Several studies have shown that birds migrate sooner in the spring when the world is warming.
Last year, when a research team at the University of Michigan reported that American migratory birds had grown smaller, and their wings somewhat longer, in the past four decades, scientists wondered if they could see the fingerprint of previous spring migrations.
‘Scientifically, this is really the most interesting and novel finding,’ said evolutionary biologist and ornithologist Brian Weeks, one of the main authors of the new study published in the Journal of Animal Ecology.
“We know that bird morphology has a major effect on the efficiency and speed of flight, so we became curious whether the environmental pressure to advance spring migration would lead to natural selection for longer wings,” said Marchiesa Zimova, an evolutionary biologist at the University of New York.

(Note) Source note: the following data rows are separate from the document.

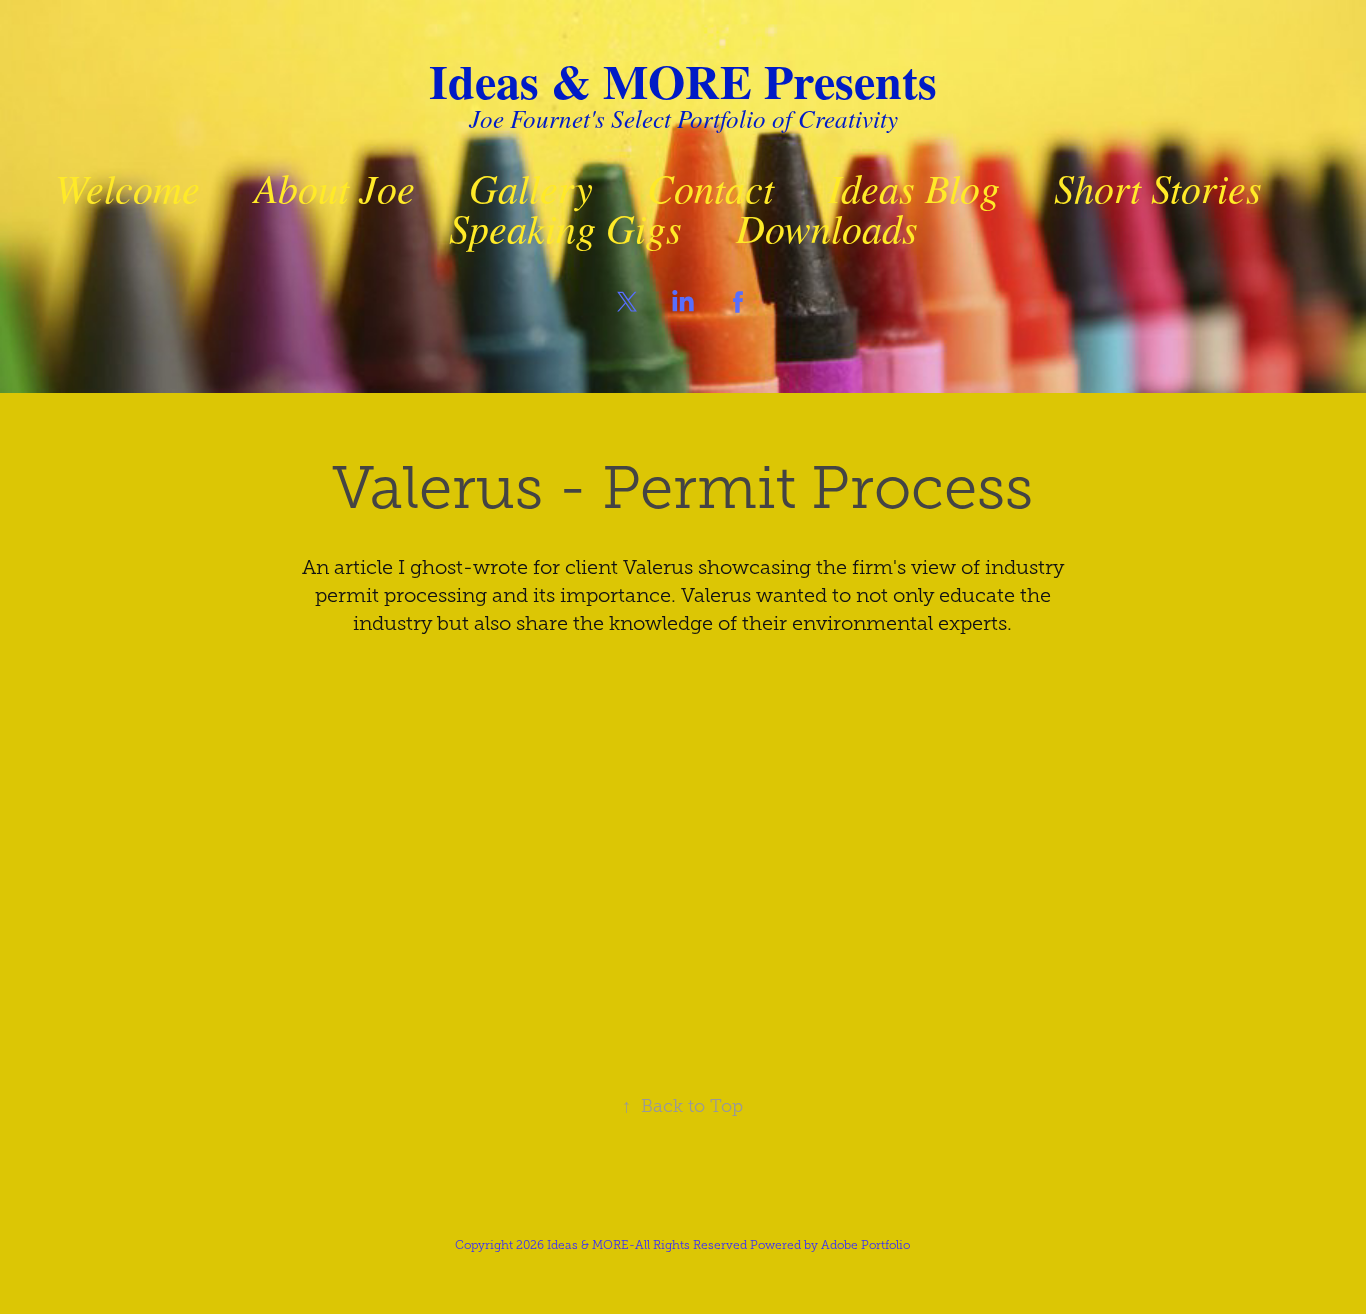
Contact (710, 187)
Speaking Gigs (565, 227)
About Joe (334, 187)
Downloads (827, 227)
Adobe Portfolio (865, 1245)
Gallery (531, 187)
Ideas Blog (914, 187)
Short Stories (1158, 187)
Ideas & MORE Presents (683, 80)
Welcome (127, 187)
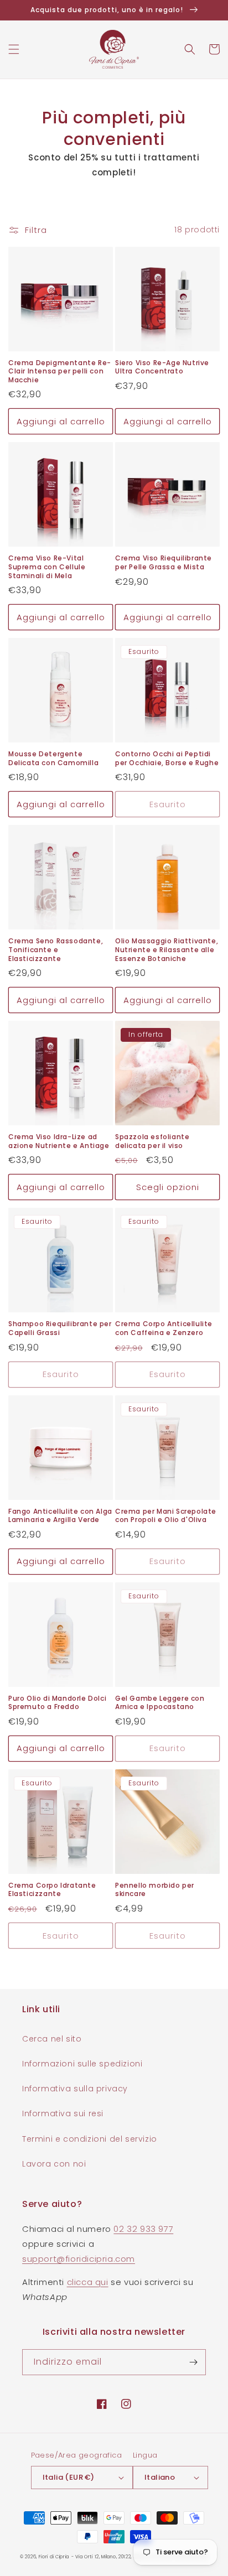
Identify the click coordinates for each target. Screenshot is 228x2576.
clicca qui (87, 2282)
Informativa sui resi (62, 2113)
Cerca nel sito (51, 2038)
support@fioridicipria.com (78, 2259)
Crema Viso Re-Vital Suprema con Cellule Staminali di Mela (46, 567)
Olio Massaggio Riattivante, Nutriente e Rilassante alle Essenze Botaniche (166, 950)
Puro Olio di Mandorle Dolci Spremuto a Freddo (57, 1702)
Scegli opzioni (167, 1187)
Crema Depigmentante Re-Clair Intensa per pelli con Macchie (59, 372)
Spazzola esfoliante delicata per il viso (152, 1141)
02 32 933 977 (143, 2229)
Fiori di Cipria (54, 2556)
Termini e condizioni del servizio (89, 2138)
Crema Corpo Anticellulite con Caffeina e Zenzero (164, 1328)
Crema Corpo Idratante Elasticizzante (52, 1889)
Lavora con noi (54, 2163)
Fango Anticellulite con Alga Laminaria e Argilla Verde (60, 1515)
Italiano (159, 2477)
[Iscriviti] (193, 2362)
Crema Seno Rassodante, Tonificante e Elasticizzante (55, 950)
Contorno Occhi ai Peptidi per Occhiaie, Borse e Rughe (167, 758)
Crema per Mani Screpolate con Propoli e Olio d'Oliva (165, 1515)
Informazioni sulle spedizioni (82, 2063)
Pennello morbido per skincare (154, 1889)
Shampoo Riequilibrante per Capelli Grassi (60, 1328)
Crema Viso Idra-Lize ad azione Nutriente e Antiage (59, 1141)
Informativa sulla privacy (75, 2088)
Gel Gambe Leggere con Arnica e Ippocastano (160, 1702)
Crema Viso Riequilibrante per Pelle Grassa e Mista (163, 562)
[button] (14, 49)
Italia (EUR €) (69, 2477)
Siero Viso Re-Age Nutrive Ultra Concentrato (162, 367)
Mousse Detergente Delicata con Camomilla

Both the new study and the 2020 study, which looked at changes in body size and wing length, were based on analyses of about 70.000 bird specimens belonging to 52 species in the Field Museum.
But in the previous study no investigation was carried out, to see, whether the changes in body height and wing length were due to fluctuations in migration caused by climate.
In the time, they connected body size measurements to warmer temperatures in bird breeding spots.
For each 52, the researchers reckoned temporal trends in morphology and changes in the amount of time and migration.